With that, I’ll turn it over to our U.S. official.

U.S. OFFICIAL:  Hi, everyone.  Nice talking to you.  You have the statement in front of you so I’m not going to speak for long, but I would just highlight some main points.  First is that the statement with Russia affirms our shared understanding of efforts to revitalize the nationwide cessation of hostilities in Syria, and that’s opposed to reverting to local ceasefires.  It also explains our commitment to making particularly intensive efforts in specific hot spot areas of Aleppo, Eastern Ghouta, and Latakia.  It has a clear demand which Russia joins on parties to cease any indiscriminate attacks on civilians, including civilian infrastructure and medical facilities.  It has a commitment for undertaking a joint assessment where such incidents are reported to have occurred with casualties, as well as to share that with the members of the task force and through the UN Special Envoy Staffan de Mistura to the UN Security Council. 

There’s also a commitment by Russia to work with the Syrian authorities to minimize aviation operations over areas that are predominantly inhabited by civilians or parties to the cessation.  There’s also a clear call on the parties for ensuring continuous delivery of humanitarian access including to besieged areas that haven’t been reached yet, and those are specifically named, and for unconditional delivery without obstruction of medical personnel and equipment, having access to those areas as well.

So those are some highlights, but I’ll stop there.  I’m happy to take questions.

OPERATOR:  Thank you very much.  And ladies and gentlemen, if you do wish to queue up for a question you may press * followed by 1.  You will hear a tone indicating that you have been placed in queue, and you may remove yourself from the queue at any time by pressing the # key.  If you are using a speakerphone, please pick up the handset before pressing the number.  So again, for your questions you may place yourselves in queue by pressing * followed by 1, and please allow just a few moments as questioners do queue up.

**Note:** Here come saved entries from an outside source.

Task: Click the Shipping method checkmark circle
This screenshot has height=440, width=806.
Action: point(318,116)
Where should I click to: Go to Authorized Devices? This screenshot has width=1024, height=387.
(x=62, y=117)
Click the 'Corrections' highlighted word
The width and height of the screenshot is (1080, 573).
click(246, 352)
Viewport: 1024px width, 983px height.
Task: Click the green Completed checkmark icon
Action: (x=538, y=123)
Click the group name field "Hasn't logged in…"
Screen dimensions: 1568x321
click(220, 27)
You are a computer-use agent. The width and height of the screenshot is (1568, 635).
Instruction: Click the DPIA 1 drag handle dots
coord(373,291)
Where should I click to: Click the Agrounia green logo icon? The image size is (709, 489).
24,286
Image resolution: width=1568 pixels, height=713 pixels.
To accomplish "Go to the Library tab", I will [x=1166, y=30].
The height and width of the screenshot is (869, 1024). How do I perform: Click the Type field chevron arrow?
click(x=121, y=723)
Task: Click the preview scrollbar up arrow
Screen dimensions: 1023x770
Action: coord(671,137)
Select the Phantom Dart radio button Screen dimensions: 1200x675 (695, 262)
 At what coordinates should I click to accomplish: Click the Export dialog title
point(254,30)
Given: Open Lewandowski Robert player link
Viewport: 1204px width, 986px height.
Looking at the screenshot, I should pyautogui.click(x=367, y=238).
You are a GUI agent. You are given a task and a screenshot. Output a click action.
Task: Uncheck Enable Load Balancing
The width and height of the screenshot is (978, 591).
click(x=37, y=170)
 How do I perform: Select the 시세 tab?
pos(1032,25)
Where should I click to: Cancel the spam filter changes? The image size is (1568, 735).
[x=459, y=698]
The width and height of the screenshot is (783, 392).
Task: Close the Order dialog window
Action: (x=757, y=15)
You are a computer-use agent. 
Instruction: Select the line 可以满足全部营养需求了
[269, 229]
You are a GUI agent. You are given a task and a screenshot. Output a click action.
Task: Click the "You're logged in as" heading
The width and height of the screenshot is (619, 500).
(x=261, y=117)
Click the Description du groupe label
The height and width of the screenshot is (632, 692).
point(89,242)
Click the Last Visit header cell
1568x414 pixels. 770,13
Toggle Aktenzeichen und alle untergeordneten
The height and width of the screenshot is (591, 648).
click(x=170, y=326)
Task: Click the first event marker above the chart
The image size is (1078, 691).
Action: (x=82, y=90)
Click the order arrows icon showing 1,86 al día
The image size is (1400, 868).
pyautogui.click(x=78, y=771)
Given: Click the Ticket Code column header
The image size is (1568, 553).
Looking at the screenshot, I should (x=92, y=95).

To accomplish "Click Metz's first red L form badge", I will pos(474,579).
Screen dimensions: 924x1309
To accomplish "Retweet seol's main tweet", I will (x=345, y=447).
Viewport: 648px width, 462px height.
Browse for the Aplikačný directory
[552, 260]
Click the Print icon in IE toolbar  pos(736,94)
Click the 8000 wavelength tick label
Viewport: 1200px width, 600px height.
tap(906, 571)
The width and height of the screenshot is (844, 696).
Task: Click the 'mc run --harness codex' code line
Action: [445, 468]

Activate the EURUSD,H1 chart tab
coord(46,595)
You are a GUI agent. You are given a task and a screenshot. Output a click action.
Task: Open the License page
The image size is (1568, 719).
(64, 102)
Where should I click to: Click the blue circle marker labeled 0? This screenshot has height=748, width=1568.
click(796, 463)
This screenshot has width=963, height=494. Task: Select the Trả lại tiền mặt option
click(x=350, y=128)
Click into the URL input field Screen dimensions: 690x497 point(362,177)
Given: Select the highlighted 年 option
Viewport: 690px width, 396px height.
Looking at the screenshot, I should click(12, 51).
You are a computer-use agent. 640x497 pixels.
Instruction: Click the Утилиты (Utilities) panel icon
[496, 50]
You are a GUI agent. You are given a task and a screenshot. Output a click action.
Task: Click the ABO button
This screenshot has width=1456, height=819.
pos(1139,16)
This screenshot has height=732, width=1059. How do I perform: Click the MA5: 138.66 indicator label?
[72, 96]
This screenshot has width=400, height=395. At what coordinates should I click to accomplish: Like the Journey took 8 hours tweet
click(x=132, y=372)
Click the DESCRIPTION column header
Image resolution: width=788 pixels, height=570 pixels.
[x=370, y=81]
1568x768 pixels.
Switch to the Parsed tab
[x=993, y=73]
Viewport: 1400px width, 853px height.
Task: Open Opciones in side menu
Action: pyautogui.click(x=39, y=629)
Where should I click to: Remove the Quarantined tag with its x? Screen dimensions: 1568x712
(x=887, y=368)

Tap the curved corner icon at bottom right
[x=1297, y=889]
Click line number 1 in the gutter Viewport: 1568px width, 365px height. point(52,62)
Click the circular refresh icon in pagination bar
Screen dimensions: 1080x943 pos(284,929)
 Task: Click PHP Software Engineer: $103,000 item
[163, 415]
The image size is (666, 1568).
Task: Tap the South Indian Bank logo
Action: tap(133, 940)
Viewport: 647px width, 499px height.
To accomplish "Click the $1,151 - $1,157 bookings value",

All right, I’ll take our first question in queue from Felicia Schwartz with The Wall Street Journal.  Please, go ahead.

QUESTION:  Hi, thanks for doing this.  On the part about Nusrah and seeking an understanding about where they are, is that different than – is this a fresh or different effort than what you’ve been trying to do in the past?

And then the second question is the Aleppo ceasefire is going to expire at 5:00 today Eastern Time, so is there a reason that there wasn’t a fresh commitment from U.S. and Russia to extend that ceasefire today?  Thanks.

U.S. OFFICIAL:  Sure, thanks.  On the Nusrah piece there’s an emphasis on it because both Nusrah and ISIL are, of course, excluded from the cessation of hostilities, but Nusrah is present in areas where they are proximate to civilians or and/or parties to the cessation.  And over the last several weeks of the cessation the presence of Nusrah has been a complicating factor, and so we’re making a fresh commitment to look at that in relation to the cessation of hostilities and try to come to a clearer shared understanding of where they’re operating and what threat they pose to the cessation.

On Aleppo on the ideas that the particular special measures that we had in place for these specific areas or hot spots is making sure that it’s understood they’re folded in within a commitment to a renewal of the cessation nationwide.  So the intention is for that very much to be extended.

OPERATOR:  Thank you.  The next question will come from Bill Faries with Bloomberg News.  Please, go ahead.

QUESTION:  Hi, thanks again for having this. Could you – can you give us – can you say anything more about – you said the intention is very much for this ceasefire to be extended in and around Aleppo.  Is there going to be another time period set on that or – and what has the status been, I guess, over the last 12 to 24 hours?  Thank you.

U.S. OFFICIAL:  There has been a reduction in violence in various parts of Aleppo.  We’ve seen a decrease, although there are pockets where that has not been the case.  There has been fighting in the southwest, for example, fairly intensive, although that fighting is involving Nusrah and other groups that are not party to the cessation.  So fighting there shouldn’t be seen as indicative of the cessation not being in effect or being extended in Aleppo.  We are fully committed to its extension in Aleppo.  Each side has communicated with commanders, saying that the other side is called upon to honor the cessation and that they should reciprocate. 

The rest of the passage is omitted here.